X = df.iloc[:,0].values
y = df.iloc[:,-1].values
# Encoding categorical data
from sklearn.preprocessing import LabelEncoder, OneHotEncoder
labelencoder = LabelEncoder()
X = labelencoder.fit_transform(X)
X.reshape(-1,1)
onehotencoder = OneHotEncoder(categories = [0])
X = onehotencoder.fit_transform(X).toarray()
Here I wanted to change the Categorical value X using OneHotEncoder to predict y. But When I run this code, I am getting an error.
ValueError: bad input shape ()
Can someone help me to resolve this issue.
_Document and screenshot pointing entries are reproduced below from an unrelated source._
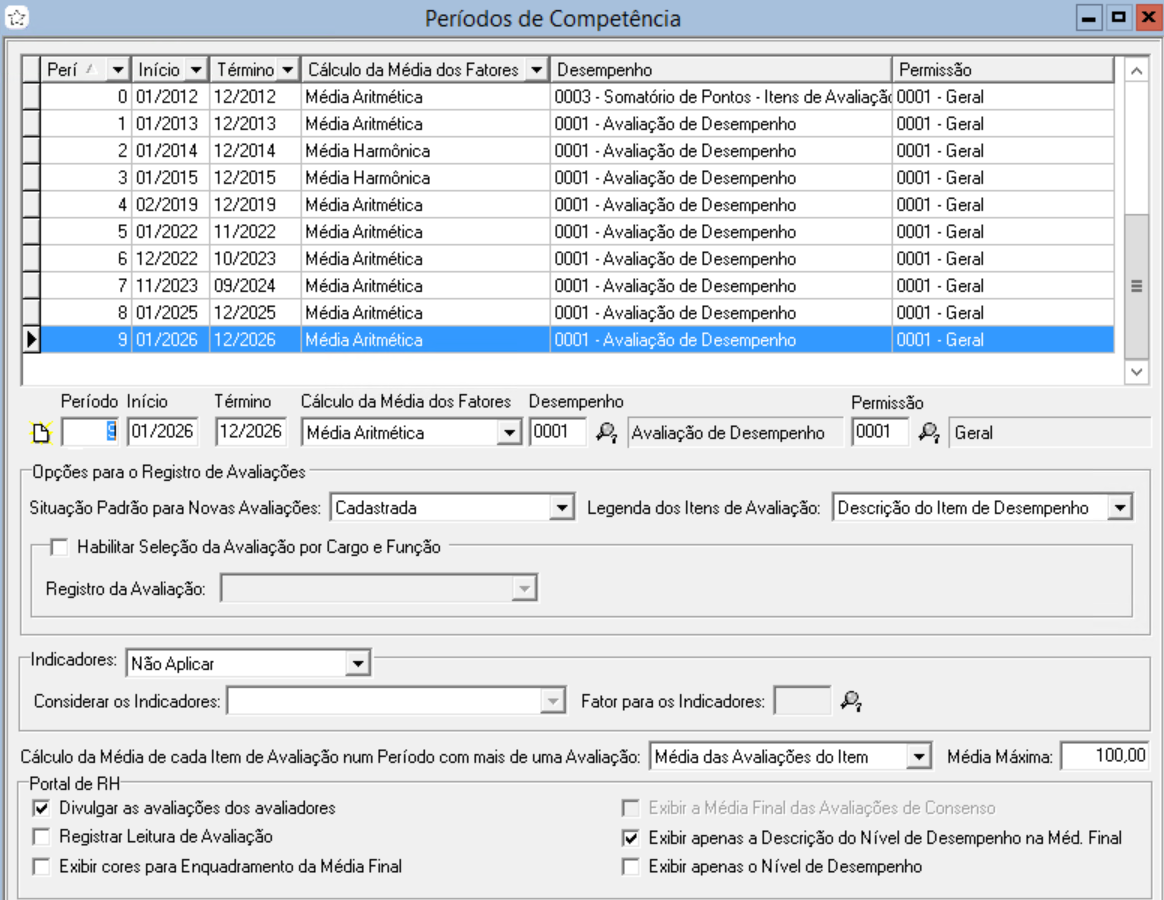This screenshot has height=900, width=1164.
Task: Expand Situação Padrão para Novas Avaliações dropdown
Action: click(x=563, y=508)
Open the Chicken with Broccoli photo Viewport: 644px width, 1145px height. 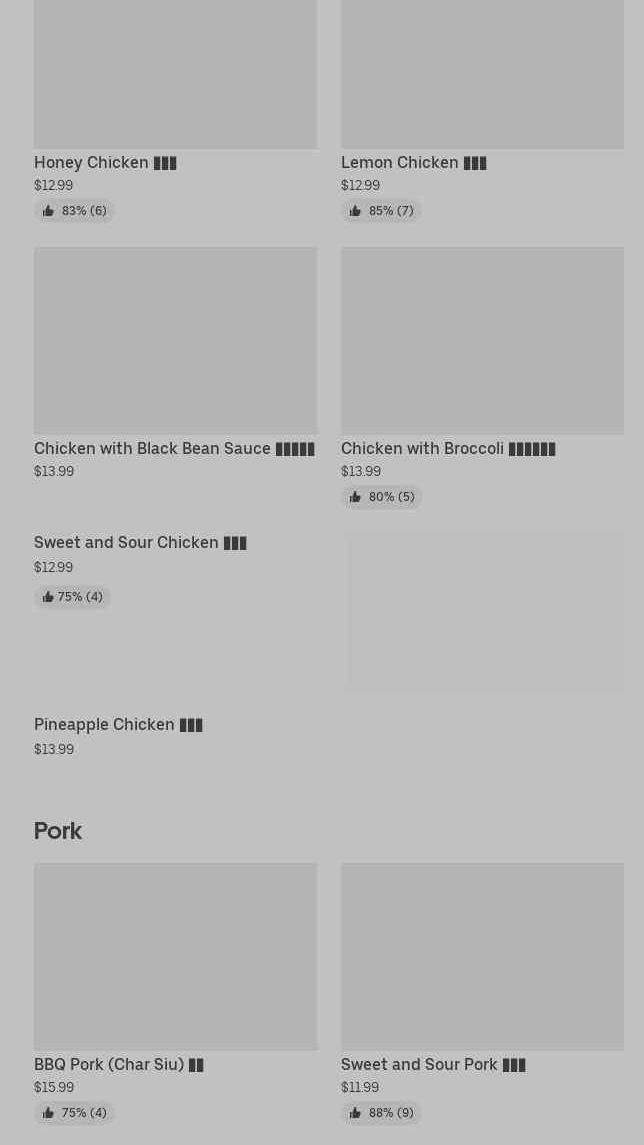(483, 340)
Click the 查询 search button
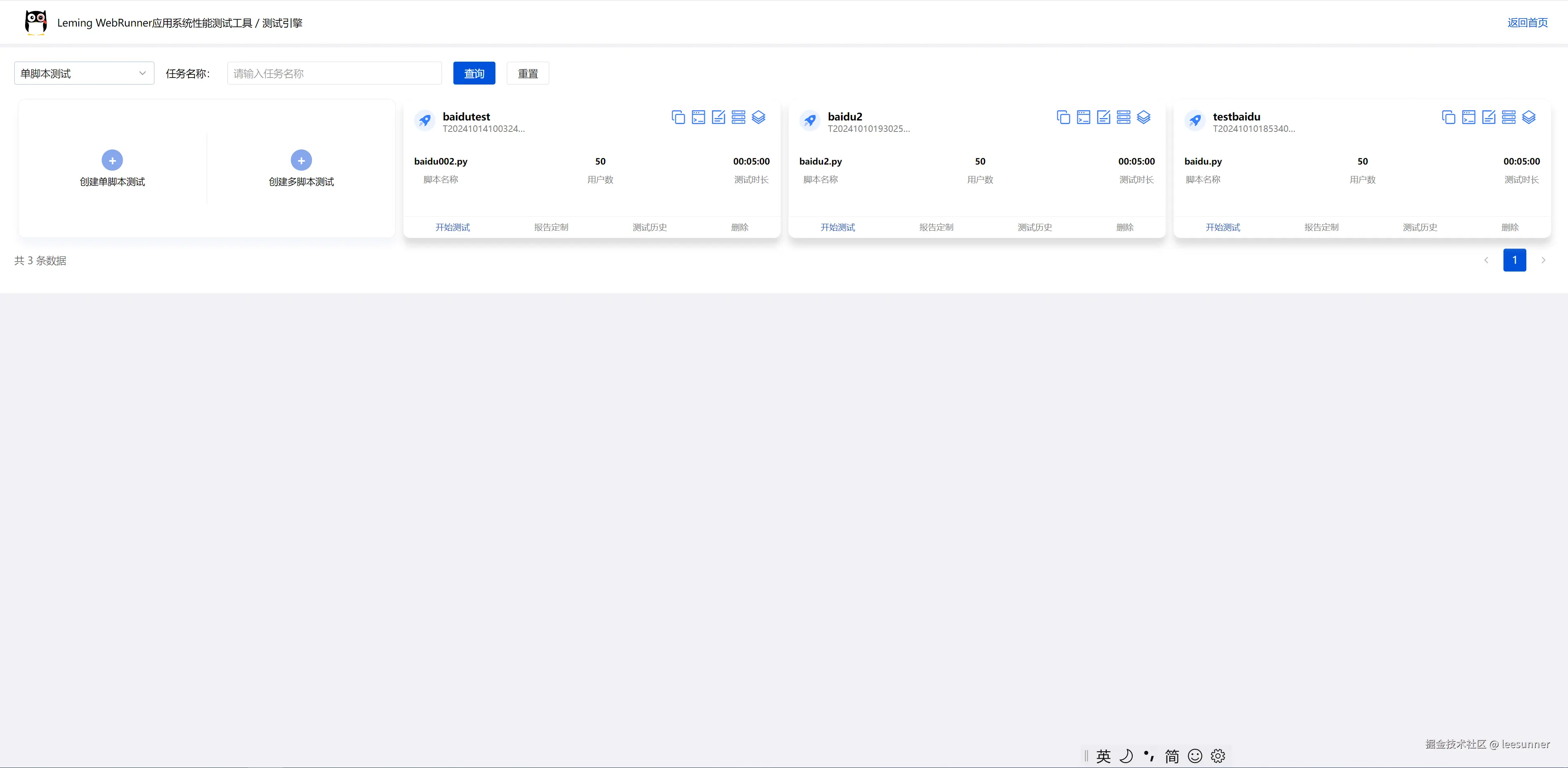 [x=474, y=73]
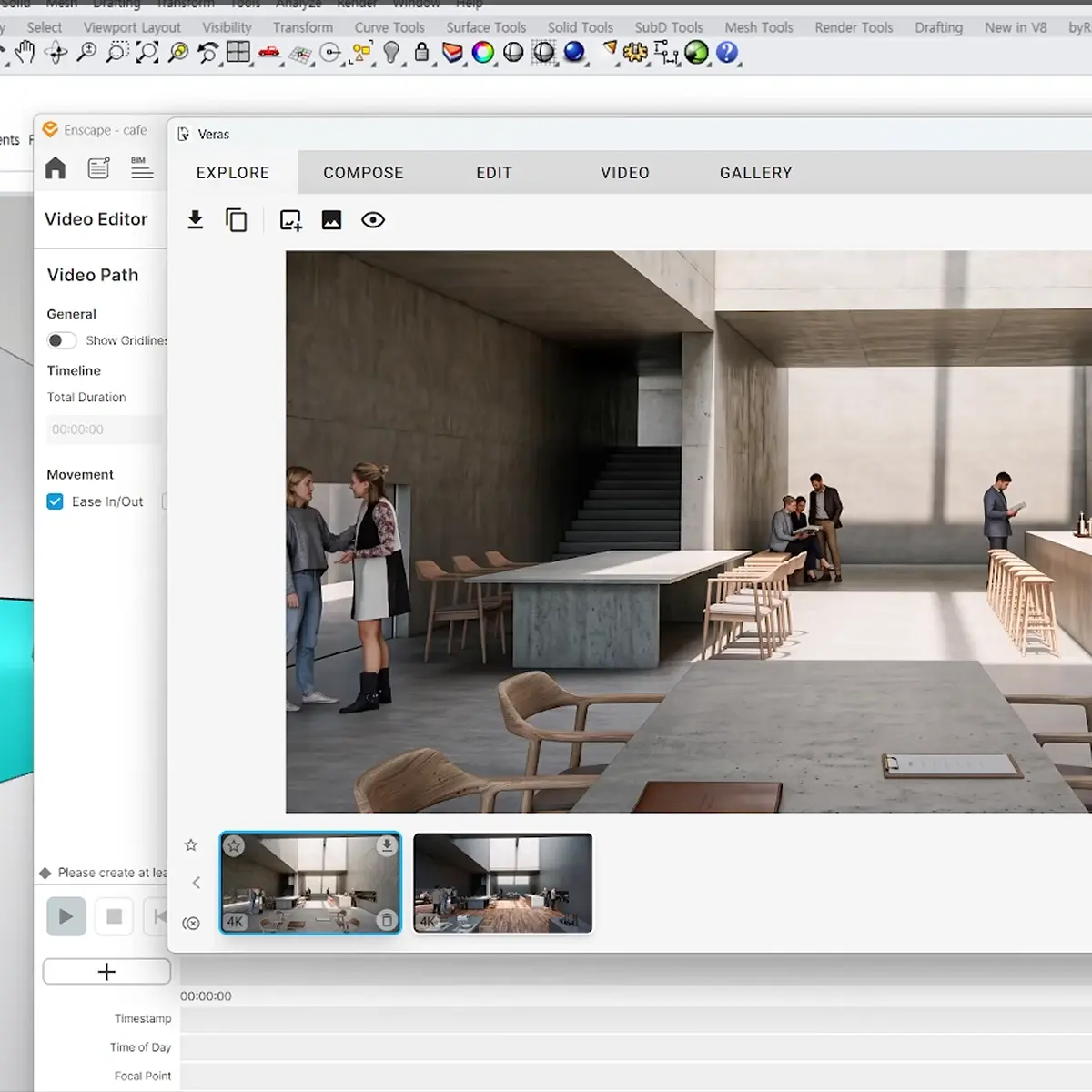1092x1092 pixels.
Task: Click the play button in Video Editor
Action: click(x=66, y=916)
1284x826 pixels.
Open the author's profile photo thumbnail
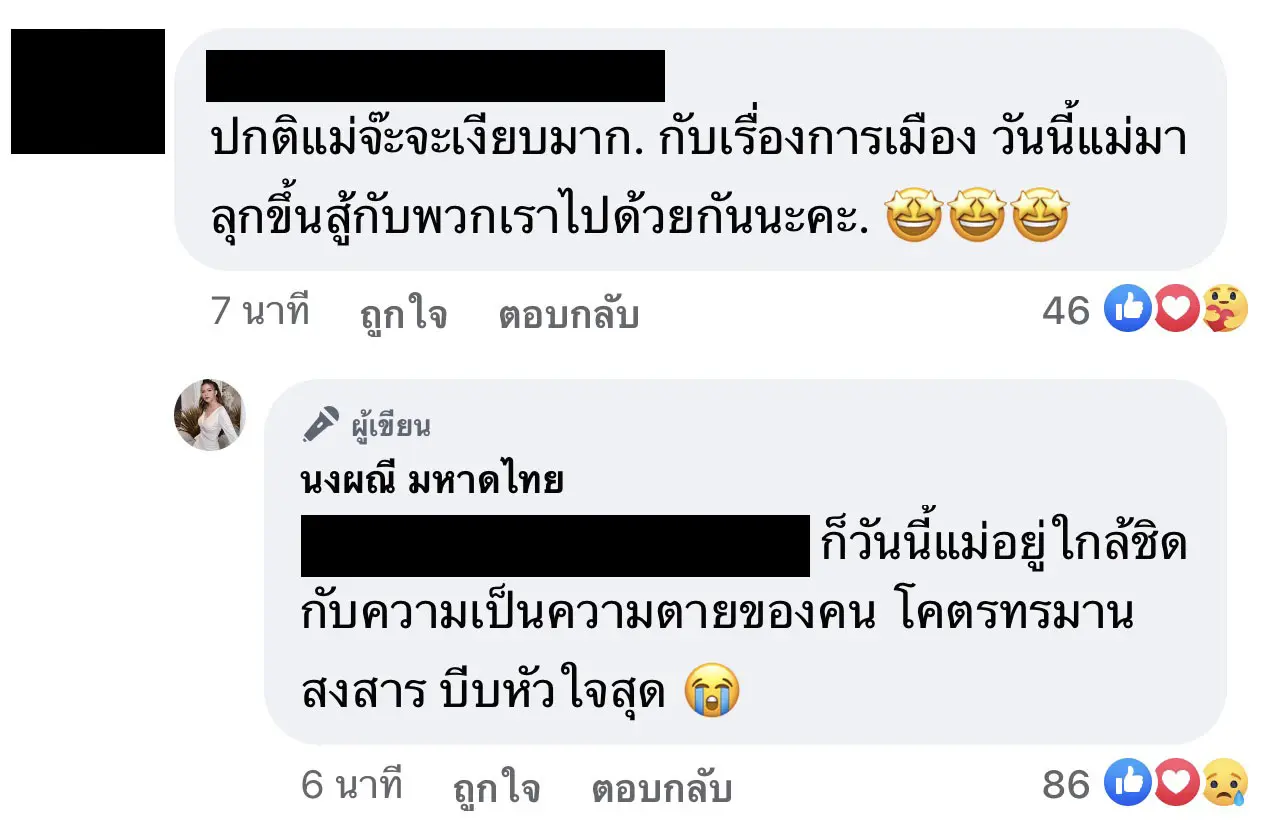209,415
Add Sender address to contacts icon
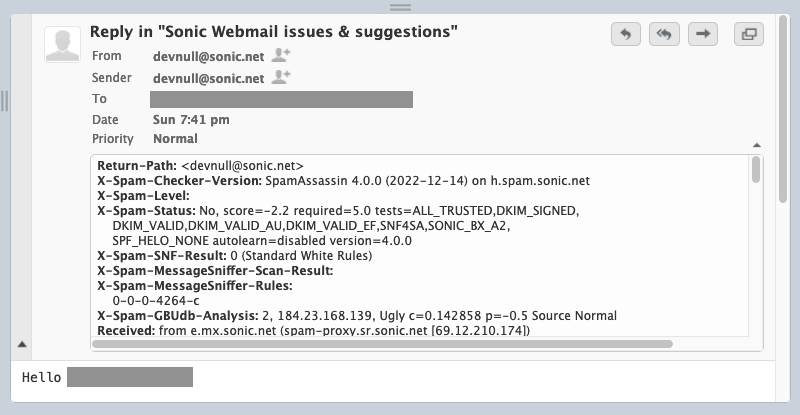Image resolution: width=800 pixels, height=415 pixels. point(281,77)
Thanks
Currently OneHotEncoder
does not require for the input features to be numerical. So you can just feed it directly the categorical features:
onehotencoder = OneHotEncoder()
X_oh = onehotencoder.fit_transform(X).toarray()
In the case of having a 1D
array, as is usually the case of y
, you'll need to reshape the array into a 2D
one:
onehotencoder = OneHotEncoder()
X_oh = onehotencoder.fit_transform(X.reshape(-1,1)).toarray()
Do note however that the following:
X.reshape(-1,1)
Is not doing anything. It is not performing an in-place operation. You have to assign it back to a variable.